Assignment — For the material below, return exactly the lines starting at the line containing "You are a computer-use agent. 504x722 pixels." and ending at the line containing "Click the Open assembly folder icon", both ends included, and no others.

Records for this task —
○ ○ ○ ○ ○

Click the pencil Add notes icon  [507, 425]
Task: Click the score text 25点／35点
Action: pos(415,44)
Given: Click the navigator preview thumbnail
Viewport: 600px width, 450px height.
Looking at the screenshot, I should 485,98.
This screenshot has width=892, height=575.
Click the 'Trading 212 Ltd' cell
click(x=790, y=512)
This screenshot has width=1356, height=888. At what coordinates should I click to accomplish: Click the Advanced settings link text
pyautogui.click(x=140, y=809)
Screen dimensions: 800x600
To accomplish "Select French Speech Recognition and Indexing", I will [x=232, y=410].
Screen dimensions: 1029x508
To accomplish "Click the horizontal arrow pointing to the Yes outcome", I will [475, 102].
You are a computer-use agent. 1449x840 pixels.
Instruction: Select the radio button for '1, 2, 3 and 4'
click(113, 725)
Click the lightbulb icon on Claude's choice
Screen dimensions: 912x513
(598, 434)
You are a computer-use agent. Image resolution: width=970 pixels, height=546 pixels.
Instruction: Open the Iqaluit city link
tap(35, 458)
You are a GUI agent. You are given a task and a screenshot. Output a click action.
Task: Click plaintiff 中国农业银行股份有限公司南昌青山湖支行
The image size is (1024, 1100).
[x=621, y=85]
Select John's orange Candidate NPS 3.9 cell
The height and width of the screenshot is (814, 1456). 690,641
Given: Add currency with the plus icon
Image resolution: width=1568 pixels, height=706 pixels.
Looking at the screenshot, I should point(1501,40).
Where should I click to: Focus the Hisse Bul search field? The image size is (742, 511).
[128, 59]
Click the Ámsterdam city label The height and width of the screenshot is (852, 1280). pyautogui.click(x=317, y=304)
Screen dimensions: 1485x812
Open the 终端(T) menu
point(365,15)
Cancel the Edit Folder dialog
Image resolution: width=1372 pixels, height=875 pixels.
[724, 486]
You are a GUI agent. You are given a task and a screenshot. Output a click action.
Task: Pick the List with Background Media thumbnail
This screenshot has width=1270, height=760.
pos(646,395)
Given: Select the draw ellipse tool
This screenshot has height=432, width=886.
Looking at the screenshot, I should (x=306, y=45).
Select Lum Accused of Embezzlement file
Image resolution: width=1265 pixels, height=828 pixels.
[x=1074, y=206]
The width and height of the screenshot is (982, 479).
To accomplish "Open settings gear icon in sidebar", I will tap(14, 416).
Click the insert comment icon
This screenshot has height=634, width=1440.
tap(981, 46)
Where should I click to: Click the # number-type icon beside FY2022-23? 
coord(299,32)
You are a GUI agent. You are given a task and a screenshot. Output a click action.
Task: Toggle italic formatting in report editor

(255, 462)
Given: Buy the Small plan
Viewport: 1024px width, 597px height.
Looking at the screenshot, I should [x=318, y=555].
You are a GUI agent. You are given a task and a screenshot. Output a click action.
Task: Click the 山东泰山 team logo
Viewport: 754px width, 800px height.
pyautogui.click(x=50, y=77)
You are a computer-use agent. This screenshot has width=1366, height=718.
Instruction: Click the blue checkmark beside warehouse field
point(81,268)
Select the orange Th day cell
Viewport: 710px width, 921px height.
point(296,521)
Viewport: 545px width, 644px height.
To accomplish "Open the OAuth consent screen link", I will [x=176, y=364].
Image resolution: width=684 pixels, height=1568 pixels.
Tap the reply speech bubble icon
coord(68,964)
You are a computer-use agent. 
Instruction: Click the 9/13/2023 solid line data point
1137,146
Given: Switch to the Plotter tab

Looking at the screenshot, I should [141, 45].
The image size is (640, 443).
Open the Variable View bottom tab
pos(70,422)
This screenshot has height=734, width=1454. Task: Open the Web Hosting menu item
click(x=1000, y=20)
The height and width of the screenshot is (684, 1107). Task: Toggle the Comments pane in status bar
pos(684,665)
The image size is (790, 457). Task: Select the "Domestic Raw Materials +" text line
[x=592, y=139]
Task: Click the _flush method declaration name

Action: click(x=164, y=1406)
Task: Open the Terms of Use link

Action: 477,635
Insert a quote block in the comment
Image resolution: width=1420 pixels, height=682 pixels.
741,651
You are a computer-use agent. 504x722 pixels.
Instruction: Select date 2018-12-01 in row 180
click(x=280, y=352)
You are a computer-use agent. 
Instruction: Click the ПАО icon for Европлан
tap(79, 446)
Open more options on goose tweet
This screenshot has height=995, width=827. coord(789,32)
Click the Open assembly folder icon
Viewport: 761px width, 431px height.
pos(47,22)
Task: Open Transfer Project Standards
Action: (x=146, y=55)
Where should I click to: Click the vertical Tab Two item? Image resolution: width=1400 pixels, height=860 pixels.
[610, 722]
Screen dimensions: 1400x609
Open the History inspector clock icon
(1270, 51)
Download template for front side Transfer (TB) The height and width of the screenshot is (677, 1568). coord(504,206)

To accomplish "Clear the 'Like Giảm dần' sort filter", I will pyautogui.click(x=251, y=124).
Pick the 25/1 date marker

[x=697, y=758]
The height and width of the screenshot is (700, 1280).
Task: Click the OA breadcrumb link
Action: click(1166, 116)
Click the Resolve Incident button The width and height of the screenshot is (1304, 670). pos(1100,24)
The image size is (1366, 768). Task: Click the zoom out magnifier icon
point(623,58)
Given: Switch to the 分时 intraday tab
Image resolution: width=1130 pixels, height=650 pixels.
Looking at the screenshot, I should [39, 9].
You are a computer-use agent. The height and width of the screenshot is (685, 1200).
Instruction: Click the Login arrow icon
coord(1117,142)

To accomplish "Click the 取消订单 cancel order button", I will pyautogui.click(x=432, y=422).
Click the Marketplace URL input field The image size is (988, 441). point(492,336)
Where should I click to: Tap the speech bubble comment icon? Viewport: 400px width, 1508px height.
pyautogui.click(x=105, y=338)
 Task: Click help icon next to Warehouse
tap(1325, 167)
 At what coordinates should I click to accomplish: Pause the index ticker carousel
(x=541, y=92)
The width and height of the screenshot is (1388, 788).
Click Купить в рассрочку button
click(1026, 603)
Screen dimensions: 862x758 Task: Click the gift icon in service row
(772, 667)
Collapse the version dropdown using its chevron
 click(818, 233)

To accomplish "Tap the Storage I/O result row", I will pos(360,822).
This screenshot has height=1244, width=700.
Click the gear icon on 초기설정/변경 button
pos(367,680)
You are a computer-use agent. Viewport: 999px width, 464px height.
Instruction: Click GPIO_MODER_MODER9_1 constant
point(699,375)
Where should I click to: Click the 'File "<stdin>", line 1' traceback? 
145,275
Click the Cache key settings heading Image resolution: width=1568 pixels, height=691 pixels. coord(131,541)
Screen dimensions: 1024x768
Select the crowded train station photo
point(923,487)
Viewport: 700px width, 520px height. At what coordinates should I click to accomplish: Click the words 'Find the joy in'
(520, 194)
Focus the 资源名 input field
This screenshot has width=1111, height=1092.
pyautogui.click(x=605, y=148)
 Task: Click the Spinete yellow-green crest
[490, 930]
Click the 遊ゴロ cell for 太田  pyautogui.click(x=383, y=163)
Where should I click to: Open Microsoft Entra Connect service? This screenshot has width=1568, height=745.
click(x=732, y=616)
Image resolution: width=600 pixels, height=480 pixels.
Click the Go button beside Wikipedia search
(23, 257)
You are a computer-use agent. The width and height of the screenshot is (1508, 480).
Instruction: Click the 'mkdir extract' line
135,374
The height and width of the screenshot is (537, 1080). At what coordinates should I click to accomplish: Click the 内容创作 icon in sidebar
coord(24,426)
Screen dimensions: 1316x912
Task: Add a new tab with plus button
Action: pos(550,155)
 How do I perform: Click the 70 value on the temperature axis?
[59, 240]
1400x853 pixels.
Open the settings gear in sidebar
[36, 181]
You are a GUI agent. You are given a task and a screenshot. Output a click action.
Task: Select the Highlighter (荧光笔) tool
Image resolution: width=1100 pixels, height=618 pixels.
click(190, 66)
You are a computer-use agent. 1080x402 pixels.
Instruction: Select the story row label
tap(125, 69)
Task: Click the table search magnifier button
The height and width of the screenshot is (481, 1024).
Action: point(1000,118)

○ ○ ○ ○ ○

Reply to the task —
You are a computer-use agent. 504x722 pixels.
Instruction: Select date 2018-12-01 in row 180
click(x=280, y=352)
You are a computer-use agent. 
Instruction: Click the ПАО icon for Европлан
tap(79, 446)
Open more options on goose tweet
This screenshot has height=995, width=827. coord(789,32)
Click the Open assembly folder icon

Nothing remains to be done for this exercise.